Wish we were there: Athletes’ parents work around Olympics ban

|
Carl Recine/Reuters
Megan Kalmoe (right) and Tracy Eisser of the United States compete in rowing, women's pair, at the Sea Forest Waterway during the 2020 Tokyo Olympics, July 24, 2021.
  • Quick Read
  • Deep Read ( 3 Min. )

This year’s Olympics don’t have spectators in the stands, but most of the athletes have a long list of supporters cheering for them from a distance – with parents often at the top of that list.

It’s not the same as being there in person, but “we’re doing the best we can,” says Caryl Kohler, mother of Kara Kohler, an Olympic rower. Caryl Kohler and her family filmed a cheering video and have sent letters of encouragement – and a signed banner to be delivered by the U.S. Olympic Committee. 

Why We Wrote This

Adaptability may be the name of the game for Tokyo Olympics – and not only for the athletes. Parents are finding new ways to support their Olympians.

Parents of Paralympic athletes are in the same boat.

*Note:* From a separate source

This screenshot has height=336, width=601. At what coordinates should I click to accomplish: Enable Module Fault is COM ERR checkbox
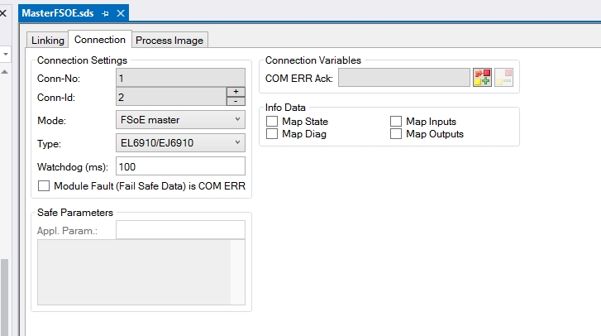(x=44, y=185)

Dani Hansen, also a rower, won silver in the 2016 Paralympics in Rio de Janeiro. Her mother, Sharon Hansen, can’t be with her in Tokyo, but she’s doing her best to meet her daughter’s needs.

“I just straight up ask her: Do you want me to talk? Do you want me to be quiet? You want to talk about something else? Do you want me to just listen?” says Ms. Hansen. 

Her daughter always tells her what she needs. 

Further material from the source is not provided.